A general question about performance...

My latest game is relatively early on (55 years of game time) and I take my time with build-up and exploration. In addition to Sol, only five other systems have been surveyed, only two of which I have occupied with relatively modest colonies. All under 15,000,000 in population. Sol does have colonies on Luna and Mars that are fairly active and developed.  I have an embarrassingly small Navy. Only three small wings of patrol vessels that I use for security and very small numbers of freight, colonial and troop transports, as well as small numbers of survey ships. there is only one station that I use for jump point stabilization.  No terraforming and a very small Garrison force of a single division made up of four 25,000 ton regiments.  There is a reasonable amount of civilian traffic, which I largely rely on for setting up and supporting colonies.
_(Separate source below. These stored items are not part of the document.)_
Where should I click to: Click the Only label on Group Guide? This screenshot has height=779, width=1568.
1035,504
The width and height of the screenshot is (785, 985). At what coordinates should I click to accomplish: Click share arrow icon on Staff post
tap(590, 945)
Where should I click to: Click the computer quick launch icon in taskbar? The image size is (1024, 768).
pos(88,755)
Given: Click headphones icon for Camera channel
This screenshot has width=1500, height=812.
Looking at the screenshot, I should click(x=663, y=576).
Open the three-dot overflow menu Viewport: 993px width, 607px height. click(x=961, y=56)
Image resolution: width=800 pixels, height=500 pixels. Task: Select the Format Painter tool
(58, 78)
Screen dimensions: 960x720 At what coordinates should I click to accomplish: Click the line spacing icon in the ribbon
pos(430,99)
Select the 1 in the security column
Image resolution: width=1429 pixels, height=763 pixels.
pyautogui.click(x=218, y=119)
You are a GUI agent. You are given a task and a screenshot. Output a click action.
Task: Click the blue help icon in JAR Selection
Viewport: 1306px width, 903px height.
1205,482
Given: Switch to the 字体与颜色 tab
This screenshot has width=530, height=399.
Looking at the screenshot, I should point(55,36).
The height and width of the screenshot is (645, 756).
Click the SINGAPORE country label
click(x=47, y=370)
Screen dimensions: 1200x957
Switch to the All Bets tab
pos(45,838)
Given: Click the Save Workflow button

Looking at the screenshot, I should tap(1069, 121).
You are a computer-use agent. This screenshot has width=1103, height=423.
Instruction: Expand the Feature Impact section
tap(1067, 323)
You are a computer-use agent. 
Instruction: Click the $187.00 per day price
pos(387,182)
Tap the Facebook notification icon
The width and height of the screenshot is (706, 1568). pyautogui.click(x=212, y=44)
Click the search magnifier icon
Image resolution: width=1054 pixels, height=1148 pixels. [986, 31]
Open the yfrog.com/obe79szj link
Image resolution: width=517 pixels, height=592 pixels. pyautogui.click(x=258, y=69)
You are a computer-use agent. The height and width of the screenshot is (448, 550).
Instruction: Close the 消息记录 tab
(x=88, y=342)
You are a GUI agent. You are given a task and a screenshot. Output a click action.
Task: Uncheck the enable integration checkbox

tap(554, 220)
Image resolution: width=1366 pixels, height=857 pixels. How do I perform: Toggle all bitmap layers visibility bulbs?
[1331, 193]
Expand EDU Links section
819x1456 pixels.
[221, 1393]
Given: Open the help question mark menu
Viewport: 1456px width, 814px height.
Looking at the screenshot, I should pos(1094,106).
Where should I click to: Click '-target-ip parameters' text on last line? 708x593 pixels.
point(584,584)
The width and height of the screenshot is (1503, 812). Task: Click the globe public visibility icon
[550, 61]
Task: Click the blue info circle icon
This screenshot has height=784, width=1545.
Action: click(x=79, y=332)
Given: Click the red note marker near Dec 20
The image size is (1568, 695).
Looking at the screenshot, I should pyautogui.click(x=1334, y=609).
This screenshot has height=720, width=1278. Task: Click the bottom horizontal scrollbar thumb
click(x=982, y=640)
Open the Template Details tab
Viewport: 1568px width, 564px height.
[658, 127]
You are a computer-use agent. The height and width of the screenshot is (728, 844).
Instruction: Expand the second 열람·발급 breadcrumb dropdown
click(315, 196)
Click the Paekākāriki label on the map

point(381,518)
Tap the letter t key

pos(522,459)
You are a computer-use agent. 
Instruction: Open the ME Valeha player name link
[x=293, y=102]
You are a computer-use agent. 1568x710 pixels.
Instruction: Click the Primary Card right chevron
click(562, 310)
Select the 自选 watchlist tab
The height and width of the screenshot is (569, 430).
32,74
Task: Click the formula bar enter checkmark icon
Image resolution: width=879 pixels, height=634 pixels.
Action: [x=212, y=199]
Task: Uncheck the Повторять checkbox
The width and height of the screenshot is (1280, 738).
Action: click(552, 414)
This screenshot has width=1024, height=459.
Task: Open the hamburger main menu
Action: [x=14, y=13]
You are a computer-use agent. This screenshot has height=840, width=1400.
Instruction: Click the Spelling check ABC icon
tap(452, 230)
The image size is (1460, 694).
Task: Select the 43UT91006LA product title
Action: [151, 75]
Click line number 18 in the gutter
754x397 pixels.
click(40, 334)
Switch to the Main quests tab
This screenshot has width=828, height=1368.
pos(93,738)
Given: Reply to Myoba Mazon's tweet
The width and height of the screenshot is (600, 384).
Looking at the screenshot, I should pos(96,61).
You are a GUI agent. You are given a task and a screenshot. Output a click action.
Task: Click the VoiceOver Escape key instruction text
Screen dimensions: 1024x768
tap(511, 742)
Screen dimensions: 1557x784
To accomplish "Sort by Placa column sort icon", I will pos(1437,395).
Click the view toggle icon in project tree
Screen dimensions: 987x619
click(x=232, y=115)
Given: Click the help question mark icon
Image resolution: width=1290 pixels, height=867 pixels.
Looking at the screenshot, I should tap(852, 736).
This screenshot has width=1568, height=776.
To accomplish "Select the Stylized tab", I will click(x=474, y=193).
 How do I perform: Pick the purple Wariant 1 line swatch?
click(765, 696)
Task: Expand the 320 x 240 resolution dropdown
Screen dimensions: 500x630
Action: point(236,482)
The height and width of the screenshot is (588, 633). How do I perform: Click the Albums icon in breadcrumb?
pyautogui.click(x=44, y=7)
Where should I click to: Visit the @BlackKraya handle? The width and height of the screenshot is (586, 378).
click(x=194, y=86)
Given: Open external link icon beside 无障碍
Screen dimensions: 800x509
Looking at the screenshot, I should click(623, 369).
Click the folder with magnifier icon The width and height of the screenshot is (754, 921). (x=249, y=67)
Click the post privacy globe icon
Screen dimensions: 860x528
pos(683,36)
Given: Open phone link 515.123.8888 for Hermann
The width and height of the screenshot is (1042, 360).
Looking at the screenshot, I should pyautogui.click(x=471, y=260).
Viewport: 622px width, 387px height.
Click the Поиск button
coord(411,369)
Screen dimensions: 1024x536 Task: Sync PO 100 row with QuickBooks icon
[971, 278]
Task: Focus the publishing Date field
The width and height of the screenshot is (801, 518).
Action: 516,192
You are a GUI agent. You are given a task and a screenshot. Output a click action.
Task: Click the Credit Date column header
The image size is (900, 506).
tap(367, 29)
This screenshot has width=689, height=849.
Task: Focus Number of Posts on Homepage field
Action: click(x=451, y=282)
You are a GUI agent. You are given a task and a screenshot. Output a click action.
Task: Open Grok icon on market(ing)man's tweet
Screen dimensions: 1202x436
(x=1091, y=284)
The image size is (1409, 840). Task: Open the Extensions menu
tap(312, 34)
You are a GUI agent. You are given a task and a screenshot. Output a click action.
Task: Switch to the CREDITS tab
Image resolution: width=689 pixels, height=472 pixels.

Despite what I would describe as nominal operations compared to what I see others building and running, my game is slowing to a crawl. Five-day turns take seconds sometimes to process and it is becoming difficult to play. I run Aurora on my mid-range system, a 12th generation i9 with a 3080TI and 64 GB of Ram. I run things like DCS in VR and Cyberpunk 2077 on this rig with no hitch, but Aurora is bringing it down to its knees. What could be causing this and is there anything I can do about it?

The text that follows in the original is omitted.